Google told us that contrary to what the name might suggest, Lumpinee Boxing Stadium was not located near Lumphini Park, but almost a one-hour-drive from the central area of Bangkok. Being Friday night and all, we anticipated that the weekend traffic would add at least an additional hour to the transportation time, so already at 5pm, we went out on Sukhumvit Road to hail a taxi.
It took us almost two hours to get there and there were no lines in front of the ticket booths, as everybody had already moved inside, where the first match had begun. It turned out there were different prices for locals and tourists, and the tourist prices were outrageous, considering the general price level in Bangkok.
A very eager sales person tried to persuade us to buy VIP/ringside tickets, which included a meet-and-greet with the fighters, but the tickets were double the price (2000THB) as ordinary, 3rd class tickets, and I could easily be without blood spatter and dripping sweat, so even though we were offered a substantial discount, we refused and asked to purchase the 3rd class tickets. We were then told that 3rd class was “not a place for lady” and blah, blah, blah, but we still insisted and finally we got the tickets.
Turned out that 3rd class was the perfect place to be, as this was where all the locals were. It was only tourists, who occupied the ringside seats and to be honest, they looked a bit bored.
The stadium wasn’t even half full, but everybody with 3rd class tickets had gathered in one corner and the atmosphere was loud, but very friendly. We had a good view of the fighters from our spots, and during the breaks between the matches, we were entertained by watching the bookmakers running around with large piles of money.
The fights were surprisingly eventless in terms of broken bones and bloodstains, and even though I’m sure they kicked each other hard, it wasn’t unpleasant to watch, just very confusing.

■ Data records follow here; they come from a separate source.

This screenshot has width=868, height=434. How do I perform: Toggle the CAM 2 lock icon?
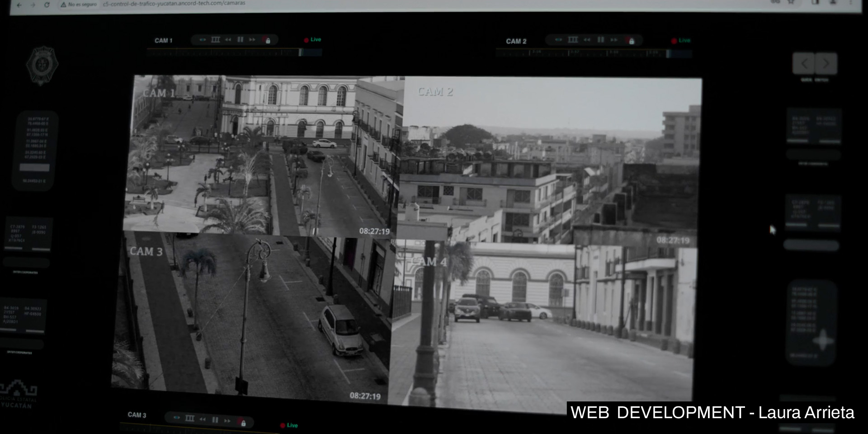point(632,41)
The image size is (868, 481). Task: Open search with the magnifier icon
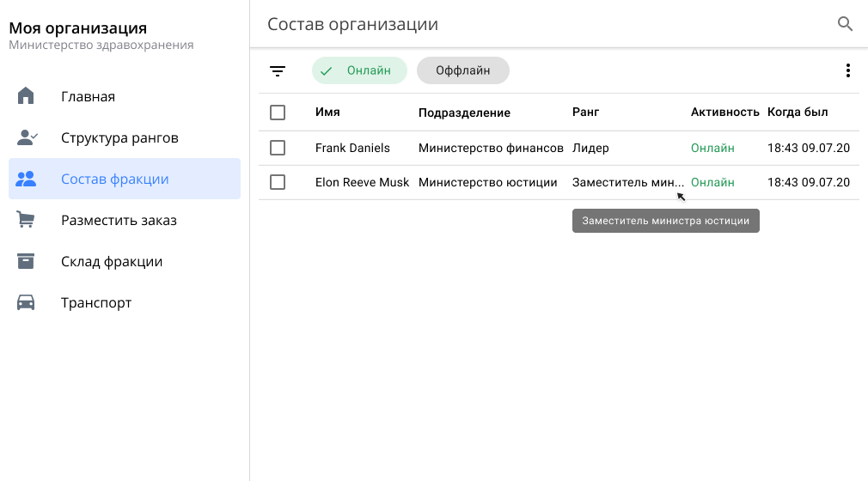tap(845, 24)
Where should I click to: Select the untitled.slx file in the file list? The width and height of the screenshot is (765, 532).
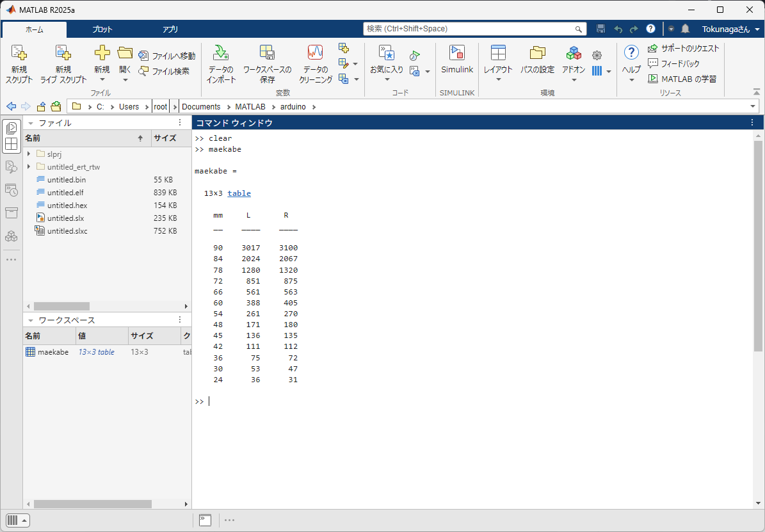click(x=65, y=218)
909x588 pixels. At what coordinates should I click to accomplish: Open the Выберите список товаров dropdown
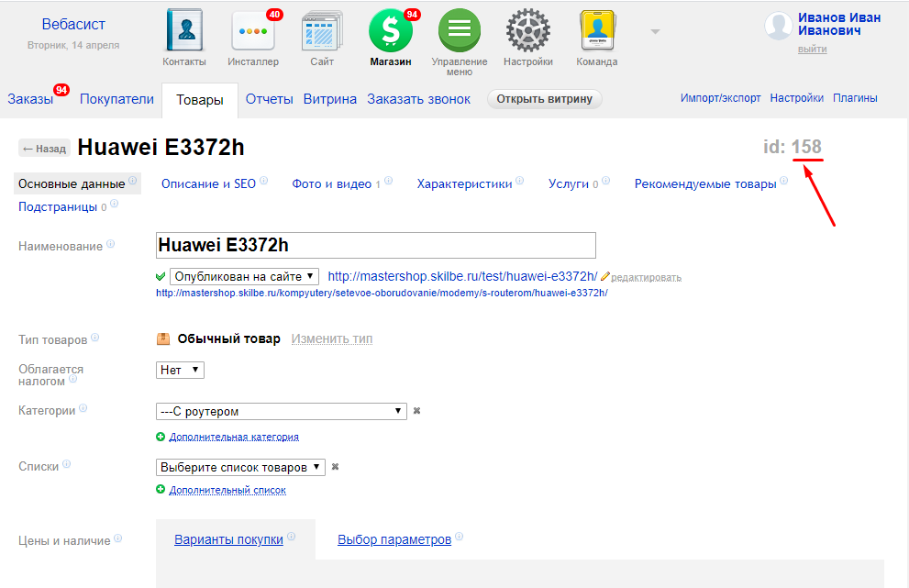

AC gave me a short intro to the rules, but it didn’t make much sense to me, so I just decided to cheer for the ones wearing pink shorts. We were told by some of the other spectators that match no 6 was the important match of the evening, and while it was going on, the entire stadium was jumping.
The bookmakers were running around like crazy, and AC and I were careful not to make any unintentional hand movements, which could be interpreted as a bet.
Even though I’m not happy to admit it, it was an awesome night, and we got a unique insight in this deep-rooted and fascinating part of Thai culture. Would I go for another Muay Thai match in the future? Maybe not by myself, but if AC asks, I’m definitely up for it.